• Trecho fornecido:
--------------------------------------------------

Agora que o governo e o
Congresso estão mexendo em alguns pontos importantes da legislação seria
conveniente e oportuno que destravassem (ou desengavetassem) propostas que
visam à regulamentação de greve no serviço público. Esse dispositivo da
Constituição de 1988 ainda não foi regulamentado, fato que causa transtornos
para a população devido ao excesso de paralisações em setores essenciais.
Um estudioso do assunto já disse que “parece evidente que qualquer trabalhador deva ter o direito de
reivindicação assegurado pela sociedade e que, no impasse da negociação, também
deva a ele ser garantido o exercício do direito de greve”. No caso do servidor
público esse exercício de paralisação, como última forma de pressão, por vezes
esbarra no interesse coletivo social, no direito de terceiro, porque não dizer
no senso da coletividade que enxerga naquela função uma atividade essencial à
sociedade.
O número exacerbado de movimentos de greve de
servidores – federais, estaduais e municipais – nesse momento de crise que o
Brasil atravessa, merece reflexão mais atenta na busca pela solução desse tipo
de conflito coletivo. Afinal, porque as escolas, o Judiciário, os hospitais,
autarquias federais, o INSS, o serviço de correio e, por vezes, a polícia,
param em protesto por causas diversas.
Ultimamente o STF tem se pronunciado para resolver
controvérsias e solucionar impasses pontuais, mas o correto e que houvesse
regulamentação legal sobre o tema. A última intervenção do Supremo foi para
declarar que o poder público deve descontar os dias parados por greve,
ressalvando que o desconto não poderá ser feito caso o movimento grevista tenha sido
motivado por conduta ilícita de o próprio Poder Público, e também deixou em
aberto a possibilidade de acordo de reposição dos dias parados.

--------------------------------------------------

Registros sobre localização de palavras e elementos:
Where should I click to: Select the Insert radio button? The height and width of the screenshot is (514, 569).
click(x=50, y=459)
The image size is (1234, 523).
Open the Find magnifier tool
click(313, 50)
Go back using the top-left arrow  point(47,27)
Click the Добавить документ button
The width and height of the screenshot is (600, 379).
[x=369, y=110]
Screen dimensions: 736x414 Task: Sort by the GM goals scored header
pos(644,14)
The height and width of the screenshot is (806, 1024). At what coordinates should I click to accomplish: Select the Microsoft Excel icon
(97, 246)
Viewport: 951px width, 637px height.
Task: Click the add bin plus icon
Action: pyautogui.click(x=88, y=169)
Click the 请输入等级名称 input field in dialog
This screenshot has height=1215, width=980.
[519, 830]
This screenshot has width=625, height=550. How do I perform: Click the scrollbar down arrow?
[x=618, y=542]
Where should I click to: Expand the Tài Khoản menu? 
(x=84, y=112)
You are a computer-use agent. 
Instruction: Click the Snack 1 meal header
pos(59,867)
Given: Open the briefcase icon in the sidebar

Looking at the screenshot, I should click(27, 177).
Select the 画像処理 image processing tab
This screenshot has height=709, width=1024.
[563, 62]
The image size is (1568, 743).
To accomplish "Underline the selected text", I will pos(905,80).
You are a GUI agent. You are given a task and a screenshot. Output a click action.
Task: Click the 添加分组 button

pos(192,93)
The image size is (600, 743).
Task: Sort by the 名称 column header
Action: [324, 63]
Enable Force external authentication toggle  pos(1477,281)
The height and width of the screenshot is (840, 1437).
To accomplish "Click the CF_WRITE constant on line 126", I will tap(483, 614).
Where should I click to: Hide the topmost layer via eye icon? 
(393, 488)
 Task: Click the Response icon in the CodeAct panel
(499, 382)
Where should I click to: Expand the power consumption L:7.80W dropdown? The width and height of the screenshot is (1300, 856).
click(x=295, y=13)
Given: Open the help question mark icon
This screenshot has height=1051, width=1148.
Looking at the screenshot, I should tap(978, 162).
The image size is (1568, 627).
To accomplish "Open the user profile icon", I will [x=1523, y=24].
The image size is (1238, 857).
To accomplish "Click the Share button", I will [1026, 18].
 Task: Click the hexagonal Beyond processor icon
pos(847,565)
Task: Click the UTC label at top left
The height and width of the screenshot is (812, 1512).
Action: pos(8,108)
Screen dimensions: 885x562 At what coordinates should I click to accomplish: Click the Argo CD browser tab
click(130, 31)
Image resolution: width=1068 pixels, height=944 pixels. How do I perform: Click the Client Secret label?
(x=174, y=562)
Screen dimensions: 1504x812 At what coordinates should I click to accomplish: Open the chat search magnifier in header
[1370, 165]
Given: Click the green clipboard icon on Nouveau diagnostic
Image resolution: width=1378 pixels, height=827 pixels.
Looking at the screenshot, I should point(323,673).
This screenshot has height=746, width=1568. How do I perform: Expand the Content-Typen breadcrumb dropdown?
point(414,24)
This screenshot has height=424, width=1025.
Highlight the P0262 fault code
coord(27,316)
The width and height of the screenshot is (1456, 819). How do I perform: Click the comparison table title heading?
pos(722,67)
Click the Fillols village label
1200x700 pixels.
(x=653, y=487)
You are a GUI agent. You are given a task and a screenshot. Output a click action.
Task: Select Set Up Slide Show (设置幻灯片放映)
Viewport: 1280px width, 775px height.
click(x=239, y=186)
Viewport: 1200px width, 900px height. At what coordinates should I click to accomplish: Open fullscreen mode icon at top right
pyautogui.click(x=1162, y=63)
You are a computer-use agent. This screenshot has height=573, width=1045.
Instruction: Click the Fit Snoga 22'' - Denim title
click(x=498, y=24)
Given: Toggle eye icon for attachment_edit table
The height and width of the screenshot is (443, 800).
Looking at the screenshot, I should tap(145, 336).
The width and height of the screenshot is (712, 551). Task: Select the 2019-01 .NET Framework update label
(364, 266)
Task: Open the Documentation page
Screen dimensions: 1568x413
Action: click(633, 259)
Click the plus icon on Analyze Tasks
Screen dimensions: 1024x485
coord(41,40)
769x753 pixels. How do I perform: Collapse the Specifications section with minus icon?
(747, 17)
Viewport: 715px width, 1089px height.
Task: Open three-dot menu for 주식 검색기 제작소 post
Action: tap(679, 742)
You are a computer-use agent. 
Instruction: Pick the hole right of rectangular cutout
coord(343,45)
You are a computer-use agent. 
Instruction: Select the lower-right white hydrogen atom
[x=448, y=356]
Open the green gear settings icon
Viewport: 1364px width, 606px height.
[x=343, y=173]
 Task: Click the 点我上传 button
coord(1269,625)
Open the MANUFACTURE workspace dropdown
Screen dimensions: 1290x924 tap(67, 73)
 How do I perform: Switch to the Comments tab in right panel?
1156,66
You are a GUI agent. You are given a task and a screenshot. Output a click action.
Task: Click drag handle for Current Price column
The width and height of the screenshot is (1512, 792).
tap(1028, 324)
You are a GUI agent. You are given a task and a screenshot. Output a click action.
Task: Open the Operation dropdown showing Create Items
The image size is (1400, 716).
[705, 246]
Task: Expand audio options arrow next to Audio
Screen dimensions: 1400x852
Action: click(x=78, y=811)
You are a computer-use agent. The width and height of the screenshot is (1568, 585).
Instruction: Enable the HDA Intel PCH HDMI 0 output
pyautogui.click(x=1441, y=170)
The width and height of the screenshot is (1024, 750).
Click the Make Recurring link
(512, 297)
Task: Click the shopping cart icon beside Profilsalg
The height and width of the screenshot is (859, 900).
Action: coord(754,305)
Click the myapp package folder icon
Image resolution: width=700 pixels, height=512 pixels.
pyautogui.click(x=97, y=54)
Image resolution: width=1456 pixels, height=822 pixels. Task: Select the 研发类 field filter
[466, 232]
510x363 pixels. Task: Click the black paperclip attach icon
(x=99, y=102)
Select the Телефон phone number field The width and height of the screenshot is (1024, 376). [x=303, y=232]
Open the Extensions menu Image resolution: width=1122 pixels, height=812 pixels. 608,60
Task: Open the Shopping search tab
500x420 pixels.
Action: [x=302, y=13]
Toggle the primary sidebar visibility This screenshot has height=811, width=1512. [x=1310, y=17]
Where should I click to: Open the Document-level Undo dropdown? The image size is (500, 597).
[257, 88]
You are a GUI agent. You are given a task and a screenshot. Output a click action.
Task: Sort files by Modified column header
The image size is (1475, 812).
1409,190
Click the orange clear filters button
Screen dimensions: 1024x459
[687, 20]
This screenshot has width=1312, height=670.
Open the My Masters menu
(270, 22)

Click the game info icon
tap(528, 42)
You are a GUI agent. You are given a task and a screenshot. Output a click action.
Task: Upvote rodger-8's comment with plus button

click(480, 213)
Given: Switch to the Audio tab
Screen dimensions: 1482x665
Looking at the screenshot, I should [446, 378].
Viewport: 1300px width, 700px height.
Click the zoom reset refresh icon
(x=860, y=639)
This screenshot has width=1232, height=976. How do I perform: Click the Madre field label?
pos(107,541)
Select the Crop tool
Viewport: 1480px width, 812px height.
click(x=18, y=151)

--------------------------------------------------

• Tarefas a realizar:
a - Indique se cada afirmação concorda com o texto sobre greve no serviço público, respondendo sim ou não e citando literalmente as palavras do texto que decidem a questão.
(i) O dispositivo da Constituição de 1988 sobre greve no serviço público já foi regulamentado.
(ii) O Supremo declarou que o poder público deve descontar os dias parados por greve.
(iii) O Supremo vetou qualquer acordo de reposição dos dias parados.
b - Responda com base no texto sobre greve no serviço público:
(i) De que ano é a Constituição mencionada?
(ii) De quais esferas são os servidores citados nos movimentos de greve?
(iii) Que tribunal tem se pronunciado ultimamente para resolver controvérsias sobre o tema?
c - Dê sequência ao texto sobre greve no serviço público a partir do ponto em que ele termina.
Os registros são um material à parte, sem relação com o trecho.

• Resultados:
a -
(i) Não: "Esse dispositivo da Constituição de 1988 ainda não foi regulamentado"
(ii) Sim: "A última intervenção do Supremo foi para declarar que o poder público deve descontar os dias parados por greve"
(iii) Não: "também deixou em aberto a possibilidade de acordo de reposição dos dias parados"

b -
(i) De 1988.
(ii) Federais, estaduais e municipais.
(iii) O STF.

c -
No
julgamento no STF o ministro Gilmar Mendes citou as greves praticamente anuais
nas universidades públicas que duram meses a fio sem que haja desconto. “É
razoável a greve subsidiada? Alguém é capaz de dizer que isso é licito? Há
greves no mundo todo e envolvem a suspensão do contrato de trabalho de
imediato, tanto é que são constituídos fundos de greve”, registrou o ministro
em seu voto.
Para ter uma ideia mais clara, não faz muito
tempo os motoristas e cobradores de ônibus de Curitiba (que prestam serviço
público, embora pertencentes à iniciativa privada) fizeram indicativo de greve
‘por suposição’. Entenderam que as empresas não iriam pagar na data prevista o
adiantamento salarial, chamado de vale, e o sindicato decretou greve, o que
seria normal se houvesse um direito dos trabalhadores ferido, o que não era o
caso, era mera presunção.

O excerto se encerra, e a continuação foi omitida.